1 ocak 2004’de ilan edilen telekom serbetsleşmesinin 4.yıldönümünde, serbestleşmeyi Telkoder Başkanı Yusuf Ata Arıak ile gözden geçirdik. Arıak “Serbestleşme açık, net ve güçlü siyasi irade olmadan gerçekleşemez. Serbestleşme temel bir siyasal tercihtir. Bu tercihin hayata yansımaları yoksa serbestleşme de gelişemez. Herhangi bir piyasa gerçekten serbest ise, yerli firmalar yapmaz ise yabancı firmalara gelir yatırım yapar” diyor.

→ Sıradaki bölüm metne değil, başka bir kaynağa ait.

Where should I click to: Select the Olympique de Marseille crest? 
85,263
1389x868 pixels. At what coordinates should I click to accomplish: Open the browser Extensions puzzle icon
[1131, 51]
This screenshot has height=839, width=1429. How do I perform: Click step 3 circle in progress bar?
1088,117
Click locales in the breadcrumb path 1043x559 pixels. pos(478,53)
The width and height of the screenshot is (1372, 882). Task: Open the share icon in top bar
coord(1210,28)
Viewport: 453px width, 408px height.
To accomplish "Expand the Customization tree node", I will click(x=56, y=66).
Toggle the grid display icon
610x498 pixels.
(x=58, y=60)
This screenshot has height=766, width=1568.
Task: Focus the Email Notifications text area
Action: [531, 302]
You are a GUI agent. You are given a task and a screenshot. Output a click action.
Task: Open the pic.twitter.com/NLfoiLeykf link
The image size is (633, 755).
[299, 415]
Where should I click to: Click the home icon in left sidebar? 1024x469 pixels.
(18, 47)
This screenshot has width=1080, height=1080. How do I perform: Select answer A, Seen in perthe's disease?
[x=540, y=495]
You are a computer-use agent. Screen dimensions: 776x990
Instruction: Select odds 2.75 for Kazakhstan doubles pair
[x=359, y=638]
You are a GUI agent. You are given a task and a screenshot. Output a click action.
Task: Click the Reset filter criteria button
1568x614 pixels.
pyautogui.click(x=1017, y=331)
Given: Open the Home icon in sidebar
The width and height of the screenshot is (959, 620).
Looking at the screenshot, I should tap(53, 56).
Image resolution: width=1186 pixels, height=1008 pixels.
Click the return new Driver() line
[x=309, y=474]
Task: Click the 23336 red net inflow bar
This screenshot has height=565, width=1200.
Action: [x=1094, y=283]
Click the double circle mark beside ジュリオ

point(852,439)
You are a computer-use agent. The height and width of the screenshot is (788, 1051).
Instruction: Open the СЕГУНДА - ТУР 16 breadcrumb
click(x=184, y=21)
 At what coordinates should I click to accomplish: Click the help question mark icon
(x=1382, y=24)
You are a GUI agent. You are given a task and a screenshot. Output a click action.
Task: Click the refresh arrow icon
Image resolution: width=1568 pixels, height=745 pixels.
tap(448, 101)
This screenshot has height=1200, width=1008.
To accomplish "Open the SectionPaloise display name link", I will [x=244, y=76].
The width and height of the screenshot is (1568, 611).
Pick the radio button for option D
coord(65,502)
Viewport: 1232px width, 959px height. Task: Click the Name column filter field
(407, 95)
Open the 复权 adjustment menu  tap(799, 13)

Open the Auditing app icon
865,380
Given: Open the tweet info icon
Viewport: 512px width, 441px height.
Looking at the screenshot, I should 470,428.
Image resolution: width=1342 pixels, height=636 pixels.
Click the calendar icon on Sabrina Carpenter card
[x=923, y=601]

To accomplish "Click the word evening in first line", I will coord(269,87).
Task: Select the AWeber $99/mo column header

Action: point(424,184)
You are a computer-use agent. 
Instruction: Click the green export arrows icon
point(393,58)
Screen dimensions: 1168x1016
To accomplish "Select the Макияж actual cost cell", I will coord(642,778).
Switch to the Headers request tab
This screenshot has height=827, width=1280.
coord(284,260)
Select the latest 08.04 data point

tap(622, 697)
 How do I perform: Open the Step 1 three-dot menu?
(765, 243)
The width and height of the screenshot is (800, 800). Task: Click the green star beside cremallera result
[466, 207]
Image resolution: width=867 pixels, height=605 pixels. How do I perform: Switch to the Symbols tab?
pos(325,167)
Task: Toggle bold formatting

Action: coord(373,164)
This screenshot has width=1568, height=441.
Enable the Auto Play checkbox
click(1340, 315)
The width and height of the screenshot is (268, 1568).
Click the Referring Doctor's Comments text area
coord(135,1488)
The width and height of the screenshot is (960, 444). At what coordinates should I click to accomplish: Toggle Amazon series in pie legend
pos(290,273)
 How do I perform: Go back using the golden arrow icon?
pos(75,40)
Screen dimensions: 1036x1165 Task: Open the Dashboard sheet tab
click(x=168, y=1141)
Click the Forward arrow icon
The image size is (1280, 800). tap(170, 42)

Türkiye’de Telekom sektörünün özelleştirilmesi 1990’ların ilk yarısından itibaren, serbestleşme ise 2000’ler yaklaşırken konuşulmaya başlandı. Dünya Ticaret Örgütü’ne taahhüt edilen tarih ise 2007’ydi. Ancak 2000 yılında Ulaştırma Bakanlığı yetkilileri bu süreyi 2004’e çekmişlerdi.
2000 yılına gelindiğinde, serbestleşmeyi oluşturma yolundaki düzenlemeleri yönetmesi için Telekomünikasyon Kurumu “özerk” bir üst kurul olarak oluşturuldu.
Serbestleşme 1 ocak 2004 itibariyle resmi olarak başlatıldı.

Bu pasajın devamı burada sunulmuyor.